Reports today that the Senate has passed a motion calling for the immediate release of the NBN Co Business Plan while the Prime Minister has noted that the Government at least needs to decide if there is information that shouldn't be released. More on the last point later.
It is the basis of the argument I dispute. The coalition would NEVER support a motion that any business was required to publish its whole business plan, even though that plan spends "shareholder money". The way we "protect" shareholder interests is requiring the management to provide the plan to the Board as representatives of shareholders.
This raises the ultimate question, is the Parliament the representative of the people or is the Government the representative? The short and practical answer is actually that it is the Government. The annual budget and estimates process is only conducted at the level of high level measures, there is no detailed scrutiny.
The current motion also includes a confusion of whether what has been delivered is a business plan or a business case. The former is a document that covers all the activities of a company for a defined period. Usually the period is three years but it may be five.
A business case is a study of the whole returns of a specific (investment) proposal. That would be about the commercial return over the whole project (which is still different to a cost-benefit analysis).

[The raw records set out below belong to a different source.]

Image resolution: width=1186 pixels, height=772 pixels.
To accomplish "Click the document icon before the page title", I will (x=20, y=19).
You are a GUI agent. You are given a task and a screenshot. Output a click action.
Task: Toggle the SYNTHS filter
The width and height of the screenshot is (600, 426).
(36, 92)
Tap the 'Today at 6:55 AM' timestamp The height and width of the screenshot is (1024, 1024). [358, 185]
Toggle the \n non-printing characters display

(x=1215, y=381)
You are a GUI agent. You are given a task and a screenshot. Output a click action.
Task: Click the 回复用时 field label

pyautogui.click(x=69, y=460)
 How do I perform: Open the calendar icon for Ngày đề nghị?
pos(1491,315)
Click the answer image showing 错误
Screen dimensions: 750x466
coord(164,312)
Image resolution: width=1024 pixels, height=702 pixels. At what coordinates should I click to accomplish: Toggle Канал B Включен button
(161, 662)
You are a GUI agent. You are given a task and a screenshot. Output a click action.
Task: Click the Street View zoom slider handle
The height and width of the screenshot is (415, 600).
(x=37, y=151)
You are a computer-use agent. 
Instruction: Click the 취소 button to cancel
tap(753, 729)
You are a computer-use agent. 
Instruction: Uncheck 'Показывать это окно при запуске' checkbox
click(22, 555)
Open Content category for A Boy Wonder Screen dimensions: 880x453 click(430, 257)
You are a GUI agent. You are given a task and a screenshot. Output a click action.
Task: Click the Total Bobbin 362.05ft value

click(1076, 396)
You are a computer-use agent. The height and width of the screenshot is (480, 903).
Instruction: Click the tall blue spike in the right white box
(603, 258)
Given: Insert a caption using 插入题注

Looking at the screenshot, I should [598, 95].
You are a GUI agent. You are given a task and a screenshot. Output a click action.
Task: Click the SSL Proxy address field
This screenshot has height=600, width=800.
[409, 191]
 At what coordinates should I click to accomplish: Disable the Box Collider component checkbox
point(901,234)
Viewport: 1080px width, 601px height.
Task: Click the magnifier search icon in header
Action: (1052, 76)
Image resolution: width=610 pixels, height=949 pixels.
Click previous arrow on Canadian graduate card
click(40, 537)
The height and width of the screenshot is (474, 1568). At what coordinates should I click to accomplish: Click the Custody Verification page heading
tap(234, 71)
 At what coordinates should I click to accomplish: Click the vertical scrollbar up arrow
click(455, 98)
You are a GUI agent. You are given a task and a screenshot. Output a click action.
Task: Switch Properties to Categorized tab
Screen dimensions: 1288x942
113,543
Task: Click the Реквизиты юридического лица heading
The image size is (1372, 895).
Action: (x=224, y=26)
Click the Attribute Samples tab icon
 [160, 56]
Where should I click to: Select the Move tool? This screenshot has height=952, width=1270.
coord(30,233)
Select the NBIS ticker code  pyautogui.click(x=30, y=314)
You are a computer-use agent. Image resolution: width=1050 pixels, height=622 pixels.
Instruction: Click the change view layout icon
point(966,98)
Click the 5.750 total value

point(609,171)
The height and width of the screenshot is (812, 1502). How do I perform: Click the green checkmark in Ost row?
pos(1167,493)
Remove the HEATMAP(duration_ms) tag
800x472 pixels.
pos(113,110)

That raises the important question of why the first business plan is particularly of interest. Surely the issue should be about what the level of disclosure should be on all future business plan submissions. As I've written elsewhere this is an issue for the NBN Co legislation.
The only potentially valid criticism of the Government is that the NBN Co legislation hasn't yet been introduced. However, the Minister and Government have the perfect defence in the obstructionism thus far deployed by the Parliament, including the entirely pointless NBN select committee.
If Senator Ludlum wants to make his name as a champion for open and transparent government he needs to learn to do it by addressing substantive change to legislation and not engaging in the kind of stunts that we have seen pulled so far.